→ Try it
Repeat exactly the lines of the entries below from the one with "Screen dimensions: 243x233" through the one with "Click sentence 'I appealed them but Amazon'", both ends included, and nothing else.

====

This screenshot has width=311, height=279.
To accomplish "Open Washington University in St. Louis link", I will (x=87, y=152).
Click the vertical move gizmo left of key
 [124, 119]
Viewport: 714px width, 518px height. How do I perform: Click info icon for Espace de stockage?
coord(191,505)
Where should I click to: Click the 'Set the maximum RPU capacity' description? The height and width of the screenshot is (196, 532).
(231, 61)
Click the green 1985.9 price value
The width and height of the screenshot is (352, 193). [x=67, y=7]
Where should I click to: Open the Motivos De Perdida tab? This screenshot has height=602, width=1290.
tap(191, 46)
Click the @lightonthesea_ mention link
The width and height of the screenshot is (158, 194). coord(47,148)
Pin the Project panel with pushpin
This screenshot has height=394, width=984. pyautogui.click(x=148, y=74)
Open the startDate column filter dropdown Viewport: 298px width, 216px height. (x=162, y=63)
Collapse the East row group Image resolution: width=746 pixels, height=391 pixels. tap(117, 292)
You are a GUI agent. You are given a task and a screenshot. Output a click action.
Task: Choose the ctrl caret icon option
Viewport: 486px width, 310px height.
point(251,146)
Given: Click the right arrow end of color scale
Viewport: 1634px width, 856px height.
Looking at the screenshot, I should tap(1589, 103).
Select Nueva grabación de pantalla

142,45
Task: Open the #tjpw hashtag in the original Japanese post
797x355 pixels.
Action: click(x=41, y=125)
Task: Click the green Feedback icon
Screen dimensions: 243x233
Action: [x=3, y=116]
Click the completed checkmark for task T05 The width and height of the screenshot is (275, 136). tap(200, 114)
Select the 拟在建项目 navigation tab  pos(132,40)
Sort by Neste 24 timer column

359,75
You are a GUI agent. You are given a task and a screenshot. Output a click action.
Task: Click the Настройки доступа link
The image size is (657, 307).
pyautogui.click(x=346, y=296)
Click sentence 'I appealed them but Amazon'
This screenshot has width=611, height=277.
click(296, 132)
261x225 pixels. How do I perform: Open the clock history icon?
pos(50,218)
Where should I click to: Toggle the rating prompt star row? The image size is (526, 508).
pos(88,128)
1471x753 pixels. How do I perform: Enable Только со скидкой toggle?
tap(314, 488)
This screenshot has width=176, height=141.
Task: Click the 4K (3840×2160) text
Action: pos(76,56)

====

→ Response area
Screen dimensions: 243x233
Action: [x=3, y=116]
Click the completed checkmark for task T05 The width and height of the screenshot is (275, 136). tap(200, 114)
Select the 拟在建项目 navigation tab  pos(132,40)
Sort by Neste 24 timer column

359,75
You are a GUI agent. You are given a task and a screenshot. Output a click action.
Task: Click the Настройки доступа link
The image size is (657, 307).
pyautogui.click(x=346, y=296)
Click sentence 'I appealed them but Amazon'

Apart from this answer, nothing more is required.